For each scanned input data point, x.sub.i, the decomposition of
(x.sub.i , x.sub.i) or (G.sub.j, x.sub.i) is evaluated, and if it
the validation fails beyond a threshold, then x.sub.i is assigned
to be the next center, G.sub.j+1. If all/coverage G.sub.j
points/centers are assigned in this manner, the remaining data
points are validated similarly. If there is a failure, then either
the number of centers are increased, or a previously assigned
center is given up in favor of the new one, e.g., based on
closeness of previously selected centers based on (G.sub.j,
G.sub.j').
[3334] In one embodiment, an image ad network detects efforts to
bypass the ad network by putting dummy unknown web sites, so that
if a publisher attempts to bypass the network and reuse ad landing
page link, the attempt can be detected, logged, and notified.
[3335] In one embodiment, a layer of cognitive processing with
rules engine is used with a deep learning machine, e.g., using Z
number for rules (e.g., having a rule that in summer, people
usually wear short sleeve shirts, or people usually wear short
sleeve shirts with cargo pants) to match, infer, recognize, or
correlate objects in images.
[3336] In one embodiment, a 3D model is learned by using a
rotating/pivoting controllable pedestal as a platform to support an
object and/or camera and take pictures/videos for training, e.g., a
shoe out of a class as a representative, to teach the learning
machine recognize the orientation attributes.

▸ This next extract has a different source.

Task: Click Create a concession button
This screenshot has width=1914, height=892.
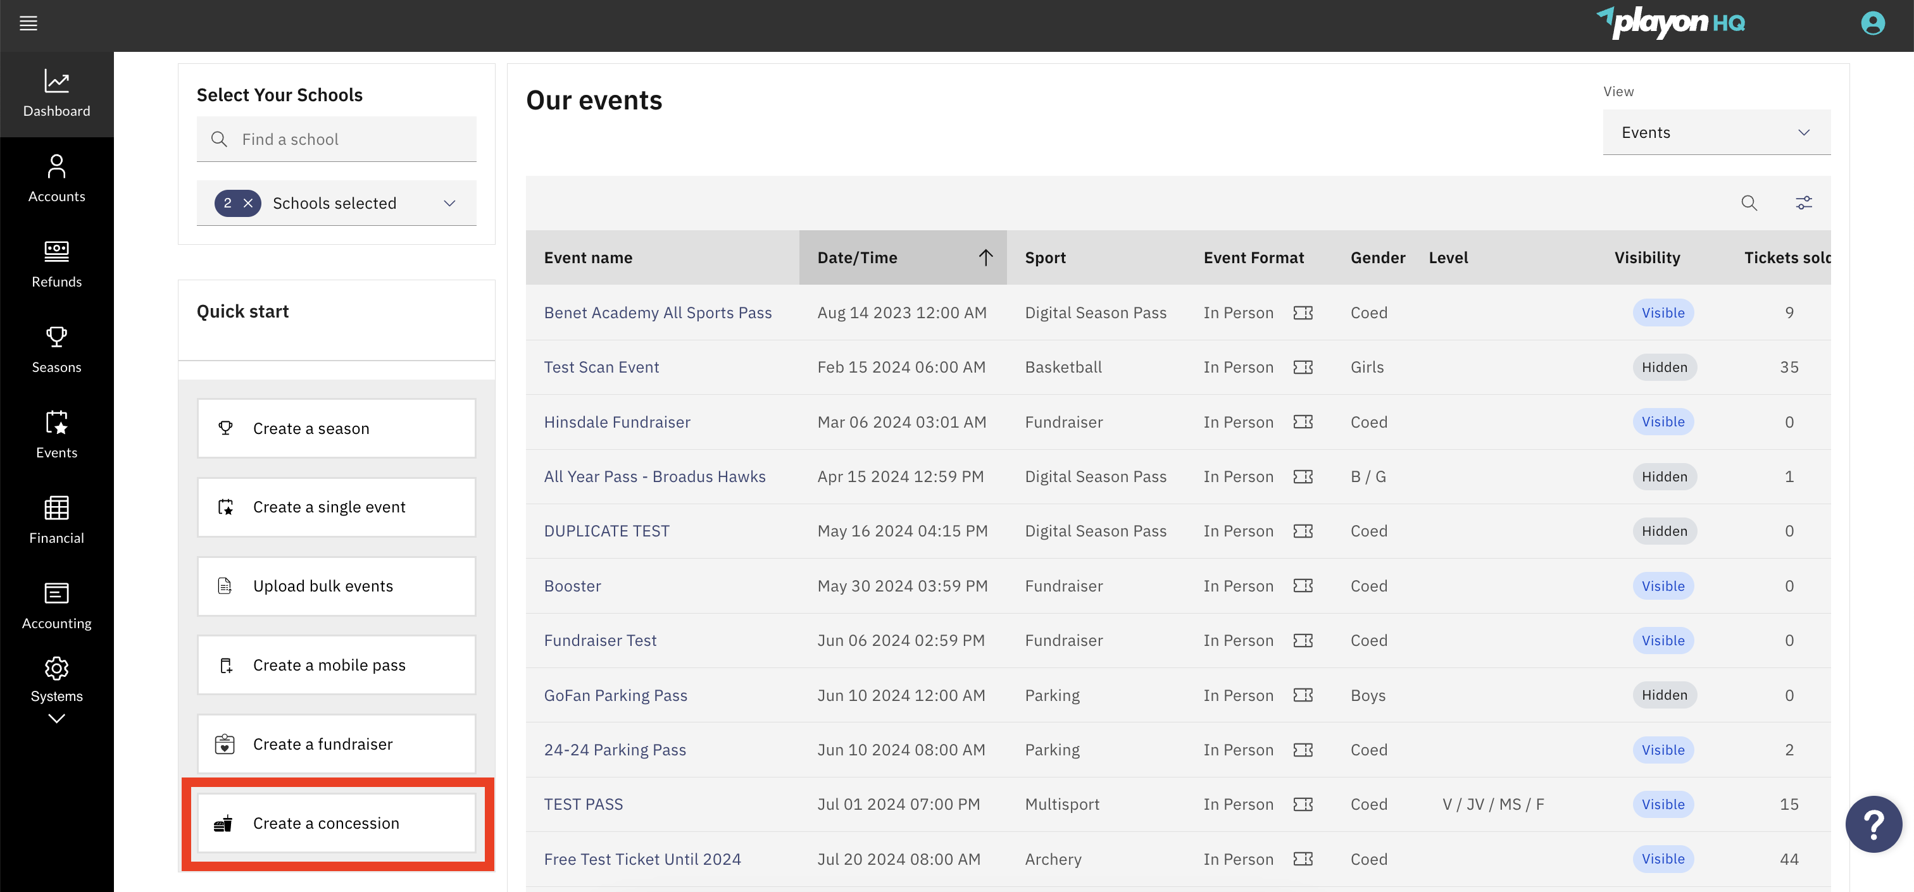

[3337] In one embodiment, the ads displaying the items of the
competitor merchants are not displayed on the merchant's webpage,
by filtering the matching sources or limiting the source to the
particular merchant. In one embodiment, the visual ads are based on
the image, text, and history/behavior of user.
[3338] In one embodiment, the consensus voting is used with for
crowd tagging, so that bad actors or mistakes are detected, and a
person making repeated mistake (e.g., beyond threshold) is
identified and notified, or dropped.
[3339] In one embodiment, when a feature selection occurs often
enough (e.g., with CPU cost lowered), the feature selector is moved
up in a priority to an earlier pass at the data/image.
[3340] In one embodiment, the fine level detection of a component
is done as a later task, e.g., asynchronously or as needed, for
example, a deep recognition for detecting the seams on the shoe may
be done at a later time or based on triggers (demand, number of
inquiries)
[3341] In one embodiment, a learning machines discovers new
patterns in a class, such as a new shoe, by for example detecting
unelected features. In an embodiment, such features are stored for
later correlation and pattern recognition, as the instances
increase.
[3342] In one embodiment, a face recognition engine
recognizes/detects micro expressions (e.g., happy, angry, sad,
contempt, etc.) for behavior analysis (e.g., for humans) by frame
by frame analysis, e.g., for automation for psychological
analysis.
[3343] In one embodiment, the tone of skin, hair color, and/or eve
color is detected and matched with clothing and shoes and/or lip
stick and other accessories, automatically, based on fashion rules
and color rules.
[3344] In one embodiment, the SVM use (proximity) kernels based on
similarity measures assigned, e.g., by crowd tagging, as the input
to kernel matrix, e.g., indicating the similarities between objects
and/or object components, e.g., shoes, shoe laces and other
features of the shoe. One embodiment, uses similarity measures on
the component/feature level. One embodiment isolates the feature,
e.g., via correlation. One embodiment determines several labels
(for components) and assess similarities on the components via
their labels, tag components (e.g., red band on the heel).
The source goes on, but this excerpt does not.